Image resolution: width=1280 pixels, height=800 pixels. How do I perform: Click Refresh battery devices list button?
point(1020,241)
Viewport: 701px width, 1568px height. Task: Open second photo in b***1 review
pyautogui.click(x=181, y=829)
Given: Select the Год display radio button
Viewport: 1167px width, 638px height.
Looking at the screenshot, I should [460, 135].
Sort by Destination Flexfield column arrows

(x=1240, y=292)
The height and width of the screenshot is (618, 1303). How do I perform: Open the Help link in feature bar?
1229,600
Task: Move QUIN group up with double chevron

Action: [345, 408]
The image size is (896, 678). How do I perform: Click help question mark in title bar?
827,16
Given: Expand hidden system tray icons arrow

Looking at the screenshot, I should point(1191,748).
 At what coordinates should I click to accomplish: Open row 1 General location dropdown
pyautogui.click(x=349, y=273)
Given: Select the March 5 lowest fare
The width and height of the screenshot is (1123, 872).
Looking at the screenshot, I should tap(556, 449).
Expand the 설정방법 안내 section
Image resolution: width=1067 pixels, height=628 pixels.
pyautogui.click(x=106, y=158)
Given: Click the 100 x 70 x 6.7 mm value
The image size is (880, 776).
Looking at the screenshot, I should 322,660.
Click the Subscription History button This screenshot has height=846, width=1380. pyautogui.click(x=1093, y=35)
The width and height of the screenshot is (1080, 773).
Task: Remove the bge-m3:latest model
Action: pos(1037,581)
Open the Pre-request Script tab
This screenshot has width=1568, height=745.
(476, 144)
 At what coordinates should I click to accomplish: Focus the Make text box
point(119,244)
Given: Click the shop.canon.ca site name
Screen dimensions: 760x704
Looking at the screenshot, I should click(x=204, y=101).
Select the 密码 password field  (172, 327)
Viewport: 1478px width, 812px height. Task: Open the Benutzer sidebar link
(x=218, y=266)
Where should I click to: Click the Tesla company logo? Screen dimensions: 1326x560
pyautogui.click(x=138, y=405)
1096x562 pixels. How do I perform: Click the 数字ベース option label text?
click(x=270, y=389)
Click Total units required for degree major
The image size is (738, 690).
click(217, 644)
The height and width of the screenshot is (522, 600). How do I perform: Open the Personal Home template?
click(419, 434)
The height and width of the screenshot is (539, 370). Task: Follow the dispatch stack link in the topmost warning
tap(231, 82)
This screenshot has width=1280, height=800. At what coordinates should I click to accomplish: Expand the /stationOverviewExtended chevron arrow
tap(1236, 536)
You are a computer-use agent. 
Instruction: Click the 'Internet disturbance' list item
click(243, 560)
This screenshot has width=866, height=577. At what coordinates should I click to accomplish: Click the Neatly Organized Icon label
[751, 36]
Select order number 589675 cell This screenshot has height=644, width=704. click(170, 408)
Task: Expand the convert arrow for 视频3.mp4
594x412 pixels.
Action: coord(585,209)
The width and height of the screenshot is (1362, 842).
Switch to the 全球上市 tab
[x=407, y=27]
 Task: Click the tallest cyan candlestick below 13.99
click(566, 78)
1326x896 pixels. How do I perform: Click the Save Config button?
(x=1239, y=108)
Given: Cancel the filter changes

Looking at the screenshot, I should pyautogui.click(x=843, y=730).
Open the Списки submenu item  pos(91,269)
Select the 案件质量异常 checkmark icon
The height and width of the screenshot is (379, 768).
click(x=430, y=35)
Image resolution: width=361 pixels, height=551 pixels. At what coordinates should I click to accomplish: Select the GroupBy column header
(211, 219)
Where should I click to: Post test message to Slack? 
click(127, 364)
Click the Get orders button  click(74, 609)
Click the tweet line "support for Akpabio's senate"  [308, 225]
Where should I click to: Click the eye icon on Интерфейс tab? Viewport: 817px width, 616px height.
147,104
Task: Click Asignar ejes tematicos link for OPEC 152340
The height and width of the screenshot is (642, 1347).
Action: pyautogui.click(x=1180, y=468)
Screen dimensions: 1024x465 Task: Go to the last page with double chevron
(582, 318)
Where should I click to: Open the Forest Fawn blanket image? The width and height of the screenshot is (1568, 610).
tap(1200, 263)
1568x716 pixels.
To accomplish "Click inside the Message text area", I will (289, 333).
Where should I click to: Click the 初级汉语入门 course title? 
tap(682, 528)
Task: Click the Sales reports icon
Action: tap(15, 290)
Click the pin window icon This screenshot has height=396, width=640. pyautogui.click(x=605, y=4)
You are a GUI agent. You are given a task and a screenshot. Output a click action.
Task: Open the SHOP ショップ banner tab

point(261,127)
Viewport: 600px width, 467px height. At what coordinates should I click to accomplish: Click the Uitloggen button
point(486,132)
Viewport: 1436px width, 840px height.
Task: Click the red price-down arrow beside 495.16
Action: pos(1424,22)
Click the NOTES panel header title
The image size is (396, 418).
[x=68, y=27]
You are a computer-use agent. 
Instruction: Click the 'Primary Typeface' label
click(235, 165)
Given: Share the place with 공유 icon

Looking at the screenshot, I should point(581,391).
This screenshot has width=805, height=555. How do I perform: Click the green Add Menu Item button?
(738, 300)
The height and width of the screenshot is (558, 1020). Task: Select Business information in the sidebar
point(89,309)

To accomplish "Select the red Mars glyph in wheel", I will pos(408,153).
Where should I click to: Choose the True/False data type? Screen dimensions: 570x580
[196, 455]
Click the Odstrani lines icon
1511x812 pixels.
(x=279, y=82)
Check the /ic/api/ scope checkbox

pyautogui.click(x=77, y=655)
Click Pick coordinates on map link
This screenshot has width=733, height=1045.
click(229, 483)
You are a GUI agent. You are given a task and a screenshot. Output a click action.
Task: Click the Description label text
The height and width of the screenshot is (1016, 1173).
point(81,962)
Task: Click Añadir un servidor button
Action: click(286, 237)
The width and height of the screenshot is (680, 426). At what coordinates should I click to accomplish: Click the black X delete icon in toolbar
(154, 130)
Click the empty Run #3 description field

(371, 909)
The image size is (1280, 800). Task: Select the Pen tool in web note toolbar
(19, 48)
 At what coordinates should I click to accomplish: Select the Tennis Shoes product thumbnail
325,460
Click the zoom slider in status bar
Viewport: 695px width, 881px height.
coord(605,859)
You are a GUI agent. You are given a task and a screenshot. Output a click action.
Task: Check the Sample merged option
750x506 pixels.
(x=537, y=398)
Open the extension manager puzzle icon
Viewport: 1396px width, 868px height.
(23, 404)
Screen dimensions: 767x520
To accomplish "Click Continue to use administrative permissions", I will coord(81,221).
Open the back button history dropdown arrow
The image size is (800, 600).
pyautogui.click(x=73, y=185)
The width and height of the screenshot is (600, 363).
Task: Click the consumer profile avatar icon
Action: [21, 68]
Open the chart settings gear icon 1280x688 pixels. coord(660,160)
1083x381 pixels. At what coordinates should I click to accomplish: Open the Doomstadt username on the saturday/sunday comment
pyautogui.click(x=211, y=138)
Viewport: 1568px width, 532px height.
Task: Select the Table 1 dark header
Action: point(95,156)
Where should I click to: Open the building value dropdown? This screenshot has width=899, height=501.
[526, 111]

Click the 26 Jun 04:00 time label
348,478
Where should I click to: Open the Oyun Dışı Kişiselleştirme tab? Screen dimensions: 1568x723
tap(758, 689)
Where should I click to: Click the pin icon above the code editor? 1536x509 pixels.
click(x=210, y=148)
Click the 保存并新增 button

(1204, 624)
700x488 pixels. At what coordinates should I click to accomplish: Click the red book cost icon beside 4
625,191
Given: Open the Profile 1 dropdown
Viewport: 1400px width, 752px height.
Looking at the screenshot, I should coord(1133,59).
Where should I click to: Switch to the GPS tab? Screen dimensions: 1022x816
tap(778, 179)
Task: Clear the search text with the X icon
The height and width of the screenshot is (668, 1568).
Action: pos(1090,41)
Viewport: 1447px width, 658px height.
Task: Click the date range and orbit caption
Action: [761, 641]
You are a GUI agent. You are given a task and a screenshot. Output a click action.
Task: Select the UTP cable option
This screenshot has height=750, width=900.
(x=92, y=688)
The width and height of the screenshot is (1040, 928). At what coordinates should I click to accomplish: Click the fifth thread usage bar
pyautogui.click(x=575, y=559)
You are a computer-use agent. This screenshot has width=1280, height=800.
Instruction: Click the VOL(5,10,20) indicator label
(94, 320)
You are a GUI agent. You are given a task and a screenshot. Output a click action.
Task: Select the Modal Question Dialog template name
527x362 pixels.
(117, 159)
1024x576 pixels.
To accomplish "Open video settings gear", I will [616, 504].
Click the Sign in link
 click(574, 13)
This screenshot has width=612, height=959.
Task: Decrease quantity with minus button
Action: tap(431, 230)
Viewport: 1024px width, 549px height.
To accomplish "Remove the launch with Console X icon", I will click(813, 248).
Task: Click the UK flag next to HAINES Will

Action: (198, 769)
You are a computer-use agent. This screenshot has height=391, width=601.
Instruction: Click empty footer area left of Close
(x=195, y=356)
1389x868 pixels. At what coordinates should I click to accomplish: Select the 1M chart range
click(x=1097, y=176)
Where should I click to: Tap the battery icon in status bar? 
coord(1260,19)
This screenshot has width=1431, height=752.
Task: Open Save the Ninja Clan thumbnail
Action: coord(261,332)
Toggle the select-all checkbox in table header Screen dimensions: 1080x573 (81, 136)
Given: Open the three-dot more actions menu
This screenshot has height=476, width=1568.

▶ _Directions for this task_
Using the line that contains "has height=391, width=601." as the first, reproduce each line exactly through the last line of the listing.

▶ _Written solution_
You are a computer-use agent. This screenshot has height=391, width=601.
Instruction: Click empty footer area left of Close
(x=195, y=356)
1389x868 pixels. At what coordinates should I click to accomplish: Select the 1M chart range
click(x=1097, y=176)
Where should I click to: Tap the battery icon in status bar? 
coord(1260,19)
This screenshot has width=1431, height=752.
Task: Open Save the Ninja Clan thumbnail
Action: coord(261,332)
Toggle the select-all checkbox in table header Screen dimensions: 1080x573 (81, 136)
Given: Open the three-dot more actions menu
This screenshot has height=476, width=1568.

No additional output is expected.